A fun descent down more "gravel trails" onto the banks of Ladybower Reservoir 

Day 3

Following a hearty meal, great company and a beer, I was tucked up in bed by 8pm and asleep by 8.01. My final day was an easy 60km (ish), starting with a "free" downhill leg linking me back onto the High Peak Trail and onto my original route. Rather than recounting my return journey (that 12% hill was epic apart from the gravel at the bottom), sharing my reflections on the trip would be worthwhile.

My big lesson for the next adventure is to pack for you, which differs from the trending literature on bike-packing. I like stopping at places on my travels, meeting people and enjoying coffee and cake, so I lose the excess food. If you like to stay in hard accommodation, do it; if you want restaurant-quality food every night, go for it but lose the dehydrated meals and stove.

Breakfast on the final day, courtesy of Base Camp Foods. 

Secondly, research your proposed route; Strava or Komoot suggested routes look great on the laptop with a brew.
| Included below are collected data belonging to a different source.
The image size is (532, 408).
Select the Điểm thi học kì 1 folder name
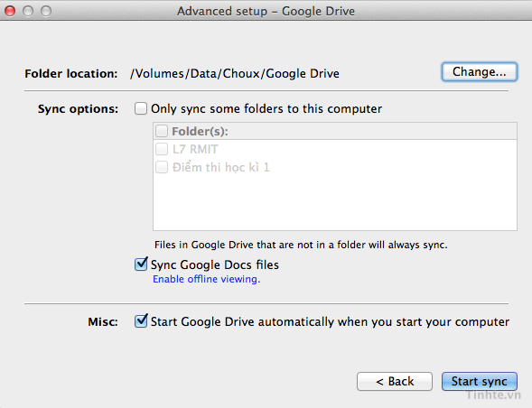click(x=221, y=167)
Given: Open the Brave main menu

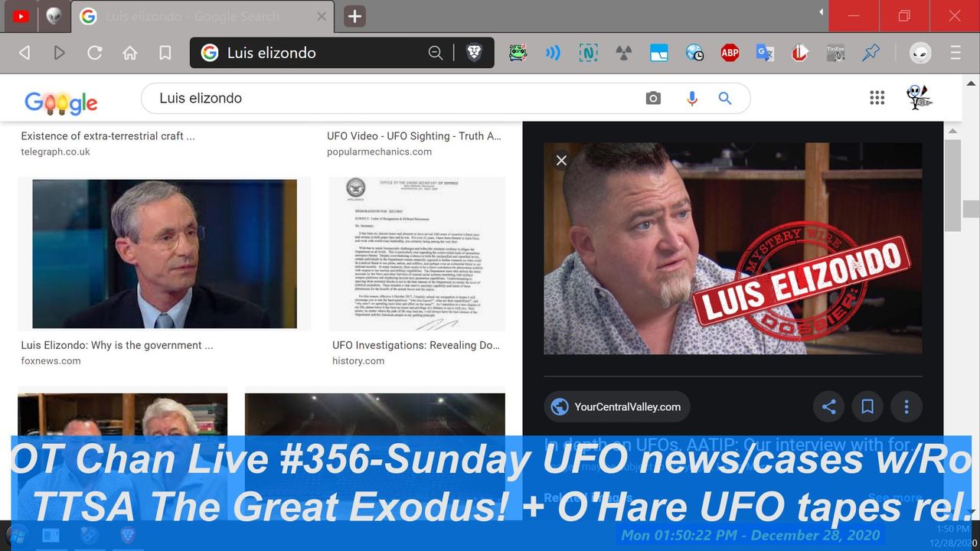Looking at the screenshot, I should coord(955,53).
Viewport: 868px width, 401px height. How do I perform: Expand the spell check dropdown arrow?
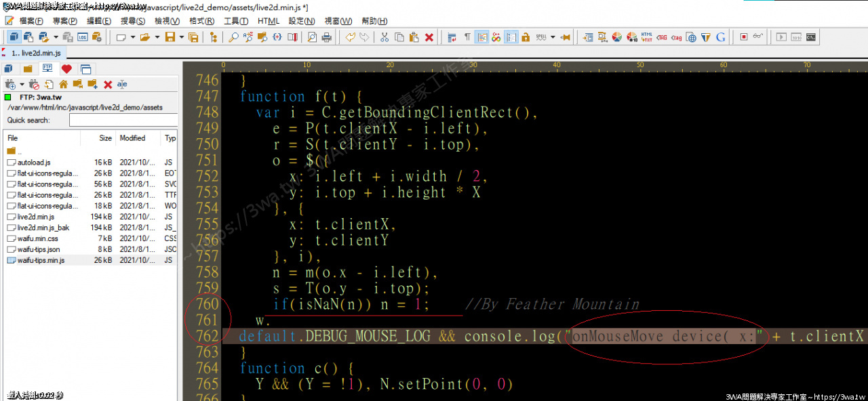click(x=553, y=37)
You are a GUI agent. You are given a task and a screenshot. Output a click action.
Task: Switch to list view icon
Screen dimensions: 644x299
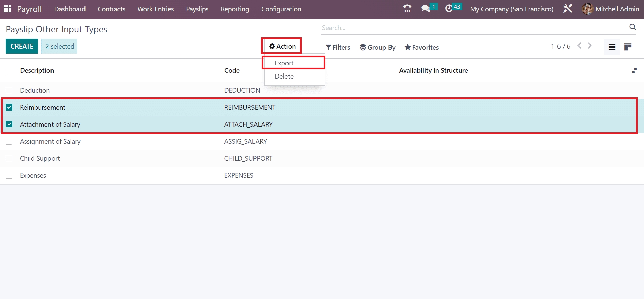[612, 47]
Get the OS Map out before you leave – or even better, do a training ride on a section you think maybe "interesting".

It wasn't all "I wish I had done this". However, I was greatly supported by Base Camp Food, who supplied a range of dehydrated meals from Adventure Food to Summit to Eat (my favourite).

Participating in my pre-adventure Sweat Test with TrailMed Exercise Physiologist Dan West. 
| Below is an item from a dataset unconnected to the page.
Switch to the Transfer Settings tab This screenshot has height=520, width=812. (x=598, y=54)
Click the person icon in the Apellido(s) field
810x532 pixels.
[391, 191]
Also, a massive shout out to TrailMed, who supported me by conducting a Sweat Test, where it emerged that I am a particularly salty sweater! I lose around 1300mg of sodium per hour. Historically, I used SIS electrolytes that only have 300mg of sodium per tablet! This insight was a game changer as I could use Precision hydration tablets to ensure that I was regulating the right level of electrolytes during the trip; combined with the PF 30 Gel, those hills stood no chance!

Bikepacking trips, like other outdoor adventures, often leave you with a wealth of reflections and stories, each unique and personal. For me, backpacking is a logical step, combining a love of cycling with access to adventure in exceptional locations. It acts as a catalyst towards a transformative lifestyle that influences your perspective on career and relationships.

On this trip and in others, I cherish the freedom, the unexpected challenges, and the kindness of strangers. For me, the essence of bikepacking – a mix of adventure, self-discovery, and connection with nature and people should be available to all. Whether it's your first-time experience or a seasoned rider's sharing a tale, backpacking journeys are a canvas for reflection, offering insights into personal growth and the world around us.